Le 12 avril 2026, le vote hongrois, massif (participation record de près de 80 % des électeurs), est en faveur de P. Magyar. Avec 138 députés sur 199, Tisza remporte plus des deux-tiers des sièges au parlement hongrois (53 % des voix), loin devant le Fidesz (55 députés, 38 % des voix). « Notre patrie », parti néonazi (6 % des suffrages), obtient six députés. La gauche disparait du Parlement. Orban a appelé Magyar pour le féliciter de sa victoire et, devant ses partisans, a reconnu sa « douloureuse défaite ».
Loin d’avoir modernisé la Hongrie, la politique de V. Orban l’a enfoncée dans une impasse. Le pays reste dans le bas du classement européen en matière de revenus. Parmi les Vingt-sept, la consommation par habitant est la plus faible. L’inflation a agi comme un impôt invisible, frappant d’abord les ménages modestes. Les services publics sont exsangues. Le populisme économique pétri de souverainisme, rongé par la corruption, a fini par produire la stagnation. Les Hongrois en ont tiré la leçon.

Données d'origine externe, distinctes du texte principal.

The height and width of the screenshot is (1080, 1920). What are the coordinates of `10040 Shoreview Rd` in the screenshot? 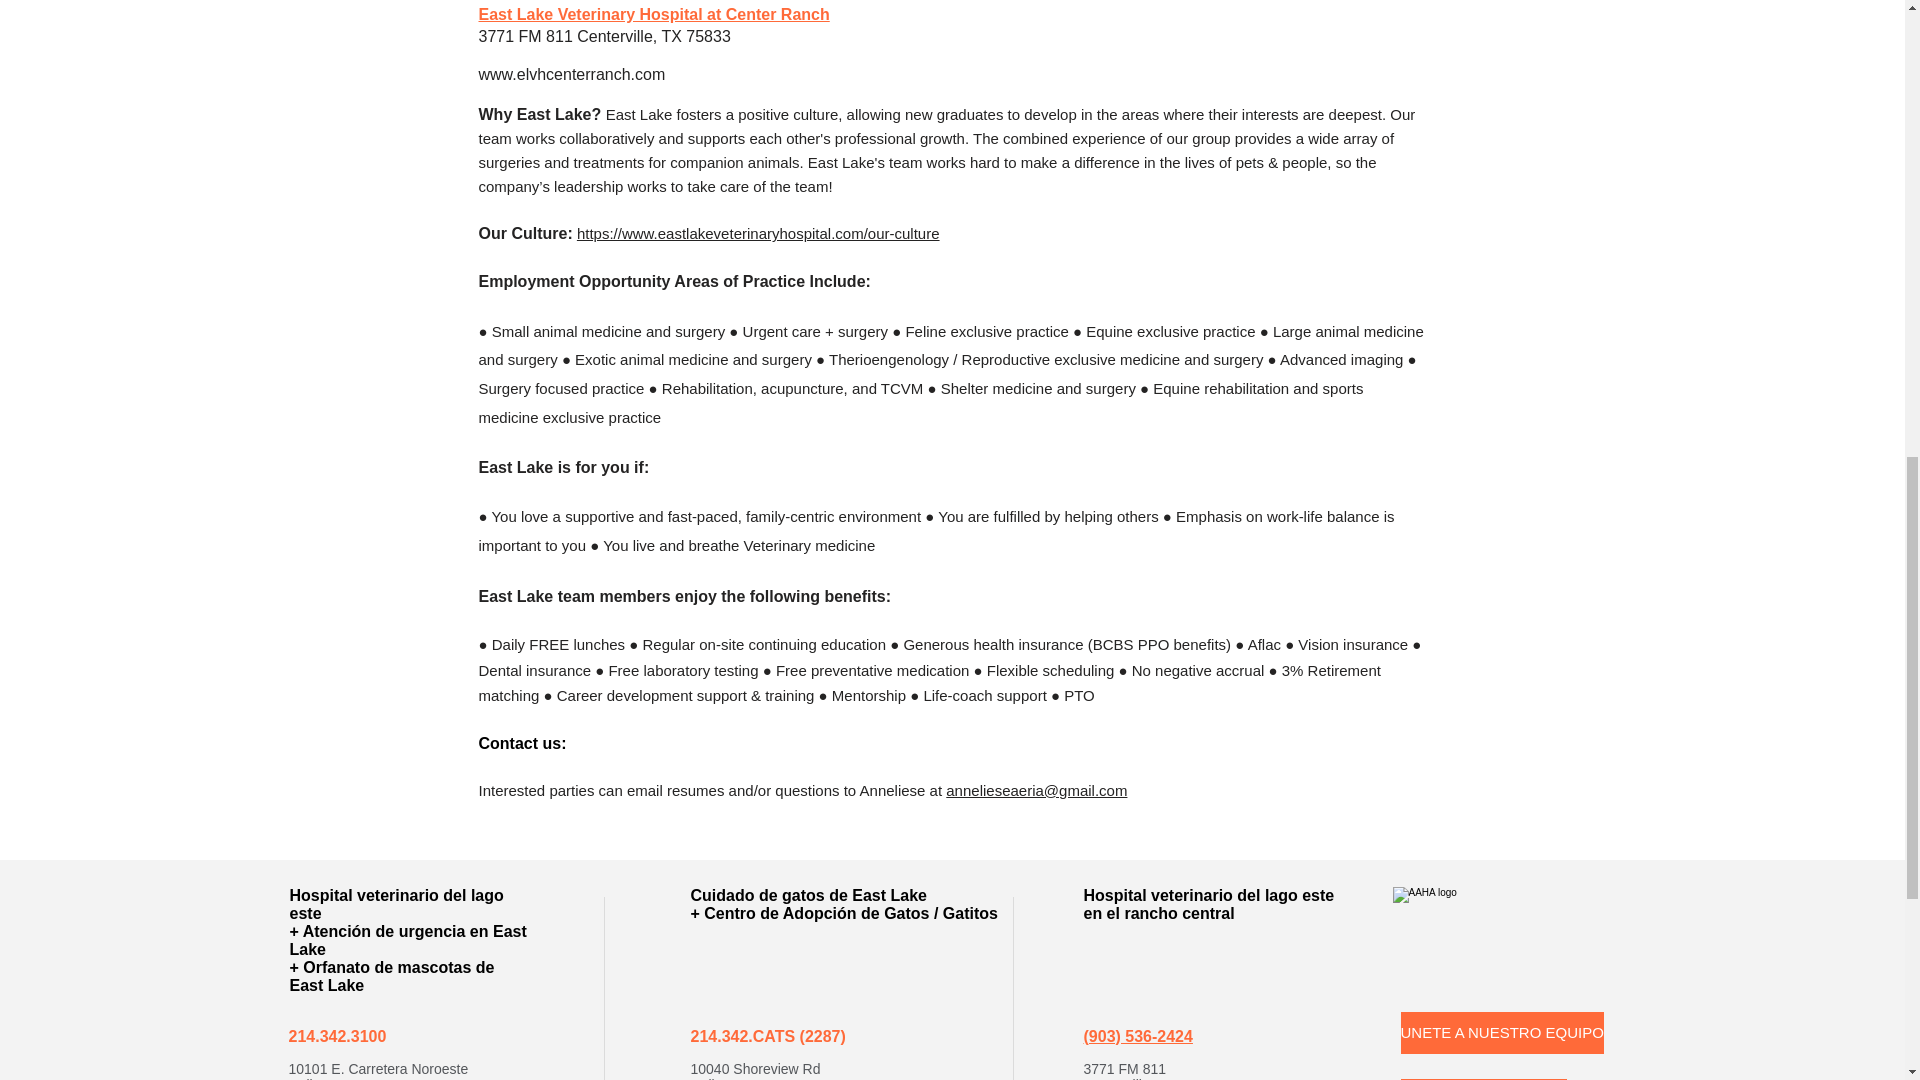 It's located at (754, 1068).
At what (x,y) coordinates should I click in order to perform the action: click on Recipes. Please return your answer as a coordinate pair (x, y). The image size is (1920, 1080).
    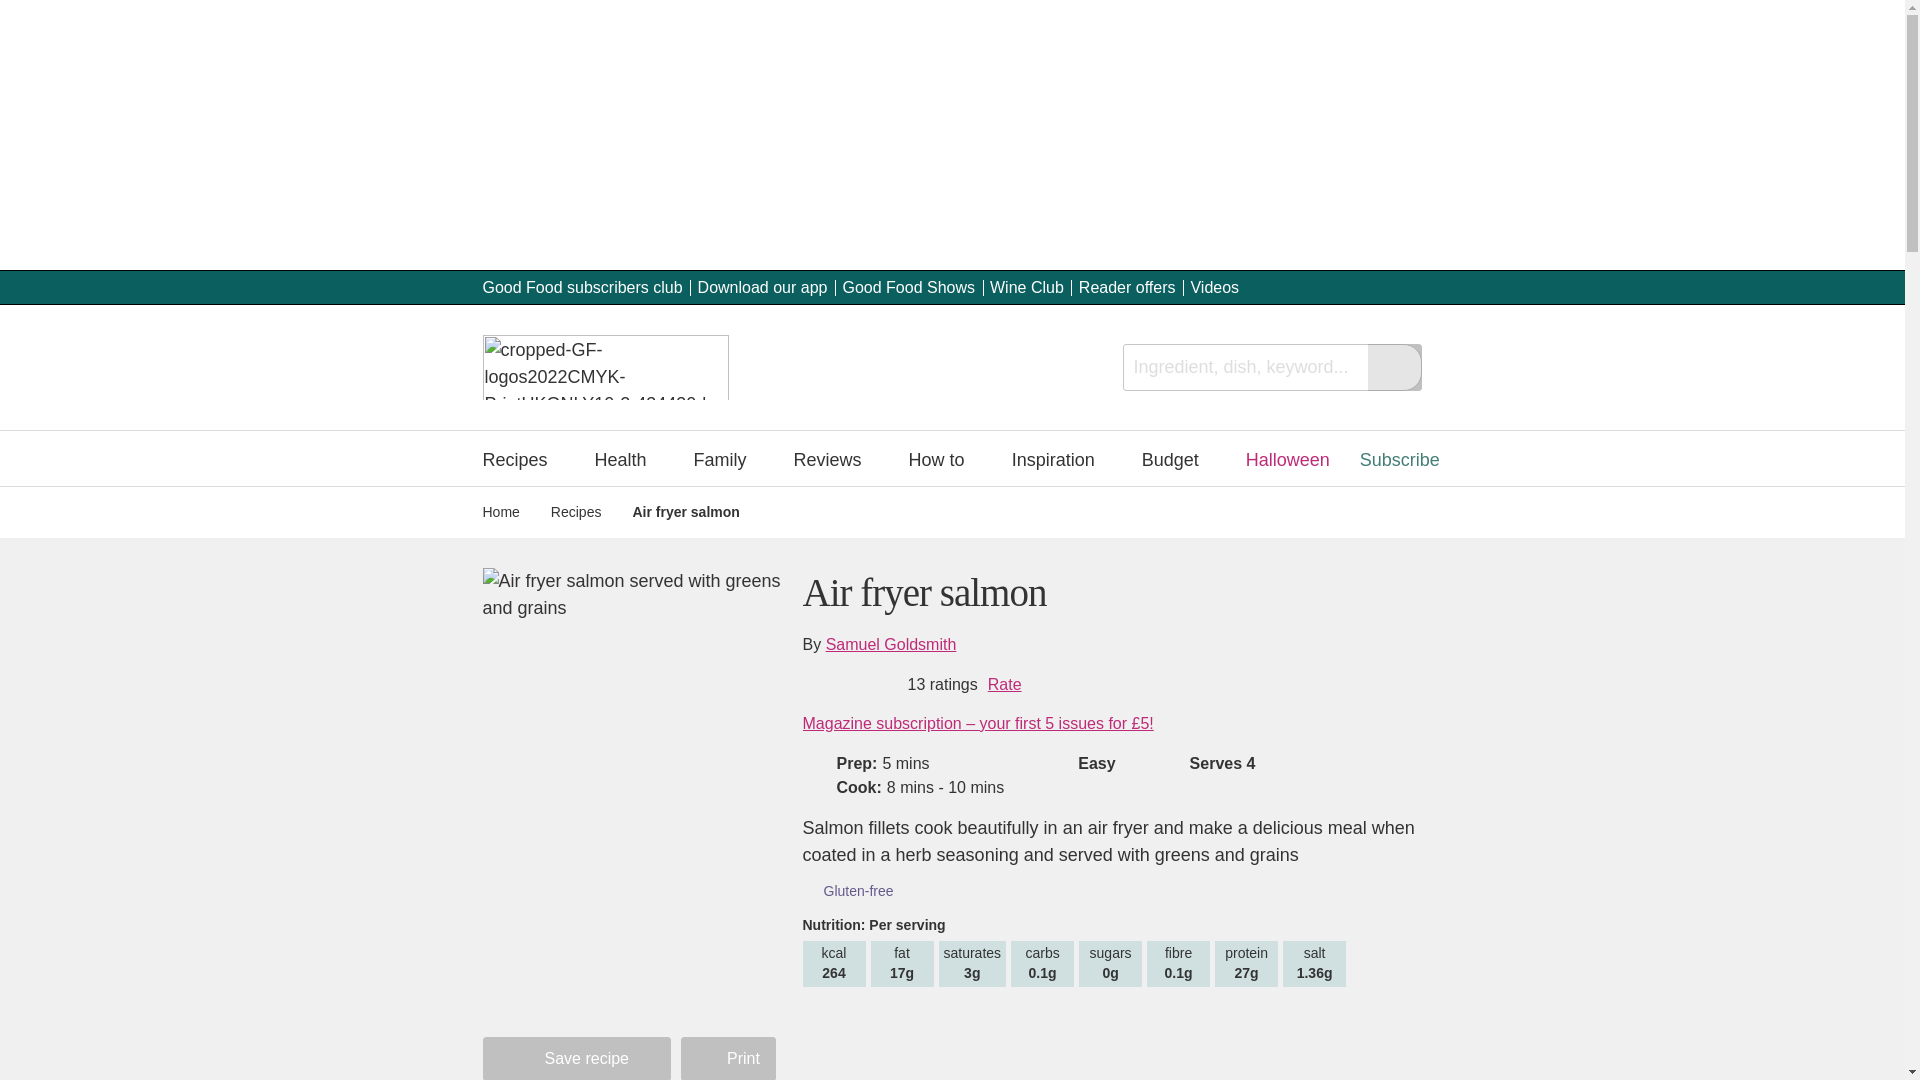
    Looking at the image, I should click on (524, 458).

La nouvelle majorité, avec les deux tiers des sièges nécessaires, devrait modifier la constitution, si elle ne se heurte pas à un appareil institutionnel verrouillé. La priorité de P. Magyar est de restaurer des contre-pouvoirs efficaces.
La défaite électorale du Fidesz devrait donner un coup d’arrêt à la dynamique politique portée par le trumpisme à l’échelle internationale. C’est une mauvaise nouvelle pour la Russie, plus isolée dans l’espace politique européen, et qui comptait sur la Hongrie pour bloquer les sanctions européennes contre le Kremlin. La Chine perd un allié précieux.
Une réflexion pourrait être engagée sur le fonctionnement de l’UE : les règles de l’unanimité ont confié à la Hongrie un pouvoir de blocage sans commune mesure avec son poids démographique, économique et stratégique.
L’avenir dira si Magyar propose une réelle politique de rupture avec son prédécesseur, mais le Fidesz s’apprête à mener une guérilla juridique contre le nouveau pouvoir ; au plan international, la Hongrie devrait perdre son statut de phare réactionnaire bâti par Orban, et l’UE espère retrouver un État membre qui respecte le principe de coopération loyale prévu par les traités.